Quand Luke revint à lui, tremblant, il ne reconnut d’abord pas les lieux. Un plafond blanc, de grandes fenêtres, un air salin. Il grogna.

  Une tête floue aux longs cheveux bouclés prit la place du plafond. Luke cligna des yeux. Les traits fins de Silyen se précisèrent.

– Tes yeux, souffla le jeune homme.

  Ils n’étaient plus dorés. Ils étaient redevenus brun foncé, comme avant que l’Egal n’absorbe tout le Don de Grande-Bretagne.

 Le temps d’un battement, les traits de l’Egal se contractèrent. A travers le lien, Luke ressentit une telle fureur qu’il recula instinctivement. Mais quand Sil parla, sa voix était calme:

– Je ne sais pas comment tu peux encore être en vie…

  Luke se redressa sur les coudes, s’inspecta de la tête aux pieds, bougea les bras, les mains. La douleur avait disparu. En fait, il ne s’était jamais senti aussi bien. Puis sans signe avant-coureur, une multitude de sons l’assaillirent: une discussion autour d’un film, le clapotis des vagues, le bruit d’un moteur, une porte qui claque. C’était assourdissant. Il plaqua ses mains sur ses oreilles mais c’était sans compter les odeurs: celle des croissants et du café froid abandonné sur la table à manger, du chocolat en train de fondre, du chlore de la piscine, de la pierre chauffée par le soleil et… quelque chose de familier et de délicieux. Avec un choc, il se rendit compte que c’était l’odeur de Sil, amplifiée puissance mille. Autour de lui, tout était soudain devenu beaucoup trop brillant et coloré, comme s’il était passé d’une veille télévision noir-blanc à un écran LED.

  Il paniqua. Ferma les yeux, mains toujours plaquées sur les oreilles, retint sa respiration.

  Ah. C’était mieux. Sauf qu’il dut respirer et que la tempête d’odeur s’engouffra dans ses narines, lui donnant le tournis.

  Concentre-toi, Luke.

  Silyen n’avait pas pu endurer ça en permanence. Il devait y avoir un moyen d’atténuer ses sens. Sans plus réfléchir, le jeune homme procéda une nouvelle fois comme avec la pierre magique, atténuant les odeurs qu’il percevait, et tout redevint… quasiment normal. Il écarta ses mains, fit la même chose avec son ouïe, comme s’il tournait le bouton du son. Le plus dingue, c’est que ses manœuvres avaient fonctionné presque instantanément. Mais il n’eut pas le temps de se réjouir.

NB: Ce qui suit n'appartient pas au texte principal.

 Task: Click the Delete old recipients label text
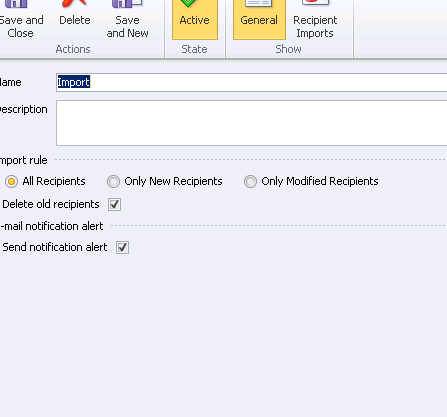(x=51, y=204)
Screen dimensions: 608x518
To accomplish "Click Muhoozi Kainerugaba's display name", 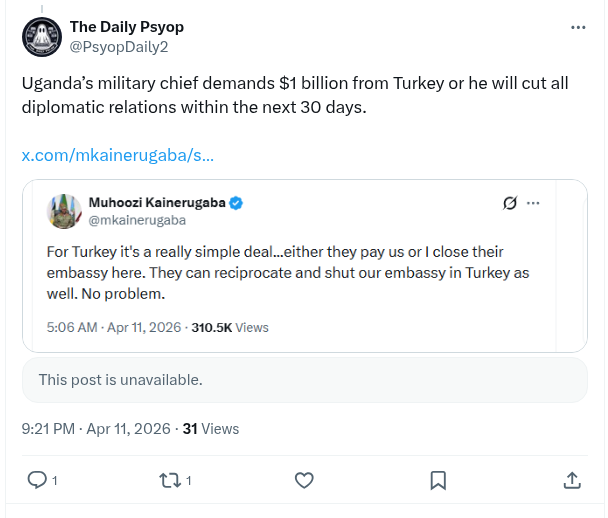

  Silyen serrait les poings, bouillonnant de rage.

– Je peux savoir à quoi tu joues? siffla-t-il.

  Cinq mois plus tôt, Luke se serait liquéfié sur place. Voir un Jardine en colère restait une expérience terrifiante, surtout si le Jardine en question s’appelait Silyen. Heureusement, il avait appris à le connaître depuis.

– Comment tu te sens, là? bafouilla-t-il.

– D’après toi?

  Luke avala sa salive.

– Tu comprends, maintenant? tenta-t-il.

  Ces simples mots rendirent Sil écarlate. Il se rua en avant, mais quelque chose d’incompréhensible se produisit. Il fut brusquement projeté en arrière avant de s'arrêter net. Médusé, Luke se rendit compte qu’il avait attrapé l’Egal par le bras afin de lui éviter de finir écrasé contre un mur. Il ne savait pas d’où lui était venu ce réflexe. Puis avec un temps de retard, il comprit qu’il avait des défenses douées. C’étaient elles qui avaient repoussé Sil. Oh la la. Il se raccrocha à sa question comme une bouée de sauvetage, pour éviter de réfléchir à tout ça.

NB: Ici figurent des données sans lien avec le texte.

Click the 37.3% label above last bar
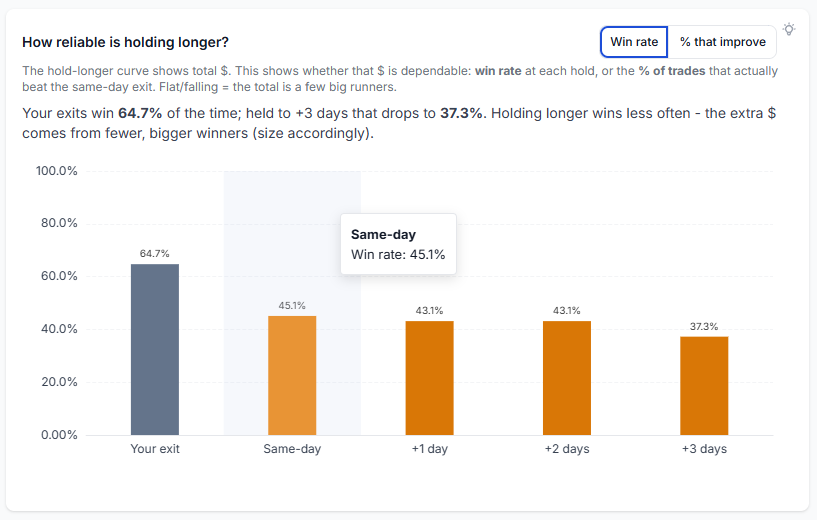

– Tu comprends maintenant? répéta-t-il.

– Rends moi mon Don! rugit Sil en se débattant violemment.

  A nouveau, Luke réagit instinctivement. Il saisit les poignets de l’Egal et le plaqua contre lui, l’empêchant de bouger. C’était aussi simple que ça. Jusqu’à ce que Sil lâche un cri de douleur. Luke s’aperçut qu’il le serrait beaucoup trop fort. Il le relâcha, constatant à sa grande honte qu’il lui avait laissé des traces rouges sur les poignets.

– Calme-toi, implora-t-il, voyant que Sil s’apprêtait à nouveau à lui sauter à la gorge.

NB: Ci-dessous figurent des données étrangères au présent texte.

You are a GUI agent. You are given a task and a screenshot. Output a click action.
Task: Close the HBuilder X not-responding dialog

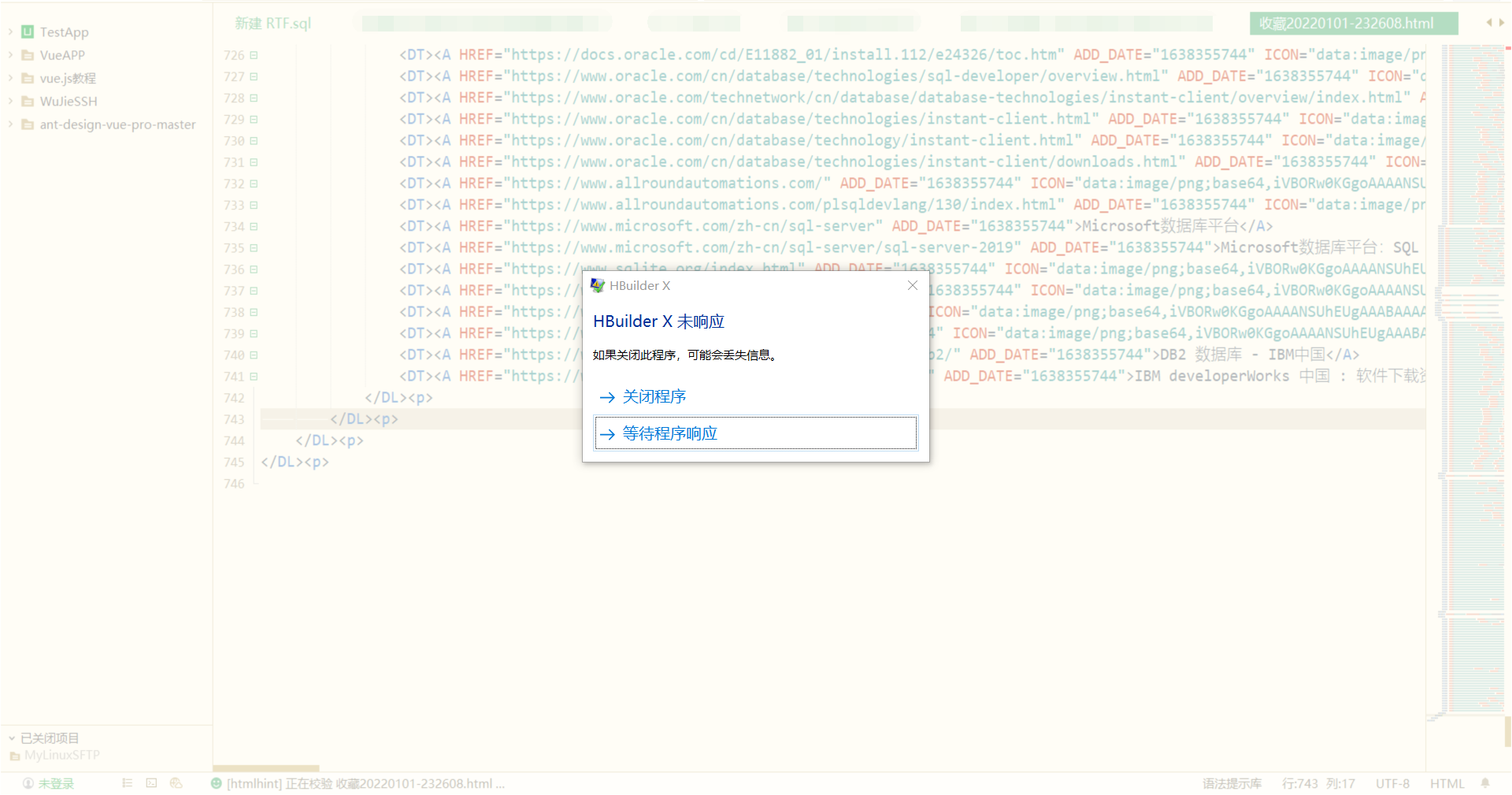click(912, 285)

  Miracle, ses paroles parurent faire effet.

  Sil laissa ses bras retomber le long de son corps. Inspira profondément, les yeux toujours flamboyants.

 C’était au moins ça, même si la rage brûlante que Luke ressentait à travers le lien était devenue incandescente.

– Qu’est-ce que tu ressens? demanda-t-il à nouveau.

  Sil leva les yeux au ciel.

– Cette question idiote est censée avoir un sens?

 Luke fit semblant de ne pas avoir entendu:

– Bon. Ce que tu ressens, maintenant, c’est exactement ce que j’ai vécu à la minute où j’ai réalisé que je devais choisir entre toi et la Grande-Bretagne. C’était le seul moyen de te le faire comprendre.

– En me privant de mon Don… Merveilleuse idée.

   Il y eut soudain un bruit qui ressemblait à des éclats de verre se brisant sur le sol. Luke comprit que Silyen était en train de rire. Il riait même si fort qu’il se plia en deux.

– J’avoue que je t’ai clairement sous-estimé Hadley, articula-t-il entre deux hoquets.

   Ah super. Ce n’était vraiment pas le résultat que Luke espérait, mais il ne put rien faire d’autre que d’attendre patiemment que cette hilarité absurde cesse. Et tout compte fait, il aurait préféré qu’elle continue, parce qu’il ressentit à nouveau une bouffée de colère qui ne lui appartenait pas. Il perçut aussi un immense désarroi et une déception tout aussi énorme. Il lutta pour ne pas craquer et rendre immédiatement son Don à Sil.

– Ecoute-moi. Tu n’aurais jamais su ce que c’était de se sentir totalement impuissant si je…

– Comment crois-tu que je me sentais, dans la salle de torture d’Astrid? D’humeur guillerette? l’interrompit Silyen en le fusillant du regard.

  Luke se mordit la lèvre jusqu’au sang.

 Il se souvint que quelques heures avant à peine, Sil lui avait révélé ce qu’il avait subi là-bas. Son cœur dégringola dans sa poitrine. Quel imbécile il faisait! Il n’avait jamais eu l’intention de voler son Don à Sil, il voulait juste l’emprunter le temps que l’Egal comprenne ce que c’était et change peut-être d’avis, en décidant de défendre la Grande-Bretagne. Il se rendait désormais compte à quel point son idée était stupide.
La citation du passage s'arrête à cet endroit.